Долгое прощание - Клейман Борис Маркович 5 стр.


Утром, натирая спину деда спиртом и мазью, укутывая его собачьей шерстью и пуховым платком, Игорь пытался воспроизвести возможную цепь ассоциаций, однако ничего не удалось, кроме единственного вывода: криминалисты-графологи до сих пор не могут узнать руку автора "диплома". Хотя образцы письма и Нессельроде, и Геккерна, и Дантеса и многих-многих других сохранились. Теперь ясно почему: писали все. Шутники. Скучающая золотая плесень. "Убийство в восточном экспрессе". Все убийцы. Все приложили руку - и лицеисты, и университетчики, и друзья, и враги. Кто молчанием убил, кто просто скучал и, скучая, шутил. Кто-то из мести. Кто-то, чтобы скрыть свою любовную связь - флиртом с Натальей Николаевной. А ведь Пушкин второй раз наступил на те же грабли: в южной ссылке Воронцова подогревала влюблённость молодого поэта, чтобы скрыть свою любовь с Раевским. Кто бы написал сексуальную историю Российского бомонда пушкинских времён? Брачные дети - внебрачные, при муже с высоким положением - родить от другого... Брат, сестра, кузены-кузины, командир-полковник при молодой жене - преград никаких! Особливо для поручиков-кавалергардов. А Фёдор Толстой Американец, и вовсе с обезьяной сожительствовал. Что не помешало Пушкину просить его стать сватом у Гончаровой. Куда смотрела русская очень православная церковь? Тоже скучала? Ни собственная вера не останавливала, ни Синод. И всех вас гроб, зевая, ждёт. Зевай и ты.

И происхождения Идалии Полетики, Натальи Гончаровой (как мамы, так и дочки), канцлера Нессельроде Карла Васильевича весьма и весьма нечистоплотны с точки зрения блюстителей чистоты крови и веры. А уж если верны слухи, что Екатерина Великая произвела Павла от какого-то чухонца, то и род Романовых остался после этого лишь на бумаге. Вот он - демократический централизм: сверху донизу и снизу доверху. "Женись на ком хочешь, сынок, ничего. Не слушай отца, ты ведь сын не его". То-то в России так любят Роберта Бёрнса!

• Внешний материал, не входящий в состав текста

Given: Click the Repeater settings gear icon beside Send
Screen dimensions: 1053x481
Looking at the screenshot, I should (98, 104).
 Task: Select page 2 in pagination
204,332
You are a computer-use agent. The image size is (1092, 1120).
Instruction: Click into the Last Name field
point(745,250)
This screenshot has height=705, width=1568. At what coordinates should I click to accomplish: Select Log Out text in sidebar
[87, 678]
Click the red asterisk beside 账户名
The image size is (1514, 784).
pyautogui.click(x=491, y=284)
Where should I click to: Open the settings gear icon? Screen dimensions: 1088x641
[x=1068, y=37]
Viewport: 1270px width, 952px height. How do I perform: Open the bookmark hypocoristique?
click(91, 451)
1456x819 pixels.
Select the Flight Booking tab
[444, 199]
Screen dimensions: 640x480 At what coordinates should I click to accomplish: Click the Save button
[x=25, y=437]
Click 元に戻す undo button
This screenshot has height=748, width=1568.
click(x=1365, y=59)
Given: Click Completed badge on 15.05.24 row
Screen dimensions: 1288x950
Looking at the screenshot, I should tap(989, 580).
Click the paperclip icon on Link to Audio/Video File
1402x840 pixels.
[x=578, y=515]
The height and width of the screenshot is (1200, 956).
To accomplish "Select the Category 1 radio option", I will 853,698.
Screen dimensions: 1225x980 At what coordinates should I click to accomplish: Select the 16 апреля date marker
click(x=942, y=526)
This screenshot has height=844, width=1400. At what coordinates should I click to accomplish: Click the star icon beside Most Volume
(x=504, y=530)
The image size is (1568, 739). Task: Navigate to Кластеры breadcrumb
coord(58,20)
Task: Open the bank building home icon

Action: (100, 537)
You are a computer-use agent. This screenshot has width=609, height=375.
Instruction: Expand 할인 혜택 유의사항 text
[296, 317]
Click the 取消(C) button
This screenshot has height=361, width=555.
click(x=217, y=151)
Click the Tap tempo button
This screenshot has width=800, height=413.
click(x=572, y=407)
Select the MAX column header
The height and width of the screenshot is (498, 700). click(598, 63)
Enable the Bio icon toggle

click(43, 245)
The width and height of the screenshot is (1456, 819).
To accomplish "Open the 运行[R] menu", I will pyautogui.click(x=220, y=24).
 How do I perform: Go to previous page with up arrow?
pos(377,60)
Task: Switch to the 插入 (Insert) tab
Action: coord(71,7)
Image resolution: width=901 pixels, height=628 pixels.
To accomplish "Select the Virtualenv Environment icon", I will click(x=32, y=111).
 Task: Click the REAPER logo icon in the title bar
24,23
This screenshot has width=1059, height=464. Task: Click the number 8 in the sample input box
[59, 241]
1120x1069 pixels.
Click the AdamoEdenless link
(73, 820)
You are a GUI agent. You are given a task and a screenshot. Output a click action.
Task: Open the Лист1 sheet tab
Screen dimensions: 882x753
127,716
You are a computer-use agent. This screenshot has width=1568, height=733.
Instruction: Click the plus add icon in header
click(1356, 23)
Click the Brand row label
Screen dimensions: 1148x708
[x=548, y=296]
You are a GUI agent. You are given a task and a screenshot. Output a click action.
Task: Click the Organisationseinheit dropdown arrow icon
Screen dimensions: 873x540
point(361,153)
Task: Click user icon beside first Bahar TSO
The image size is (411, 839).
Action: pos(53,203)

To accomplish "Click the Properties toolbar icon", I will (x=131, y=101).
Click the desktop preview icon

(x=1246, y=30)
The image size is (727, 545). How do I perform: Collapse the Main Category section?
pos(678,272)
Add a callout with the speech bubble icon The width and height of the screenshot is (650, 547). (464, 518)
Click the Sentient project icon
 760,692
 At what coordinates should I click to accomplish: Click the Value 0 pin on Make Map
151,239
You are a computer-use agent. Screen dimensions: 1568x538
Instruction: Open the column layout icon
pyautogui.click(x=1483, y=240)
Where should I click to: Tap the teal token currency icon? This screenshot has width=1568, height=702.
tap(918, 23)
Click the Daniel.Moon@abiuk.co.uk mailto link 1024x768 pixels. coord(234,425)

Мысли Игоря разбежались по дороге в Носово. Предстоящая "негоция" весьма его напрягала своей странностью и грязнотцой. Карамазовщиной и ставрогинщиной. И сам процесс, как ни представлял себе его Игорь, был тошнотворен и мерзок. "Потом зато женимся и всё забудем. В конце концов, античные греки не брезговали даже козами и овцами - и создали базис всей европейской культуры! Тем самым. Что "то самое" не стеснялись запечатлевать на своих греческих амфорах и горшках. Увековечивать. Грядущему веку в поучение и назидание. Так что и тебе не стоит вибрировать и трепетать, трепетный ты мой. Леви-Стросс описывал совокупление индейских девушек с трупами тотемных животных. Обряд инициации. Расслабься и получи удовольствие. Уговорил? Срамота. Нравственное гноилище. Я же не индеец. А зря...".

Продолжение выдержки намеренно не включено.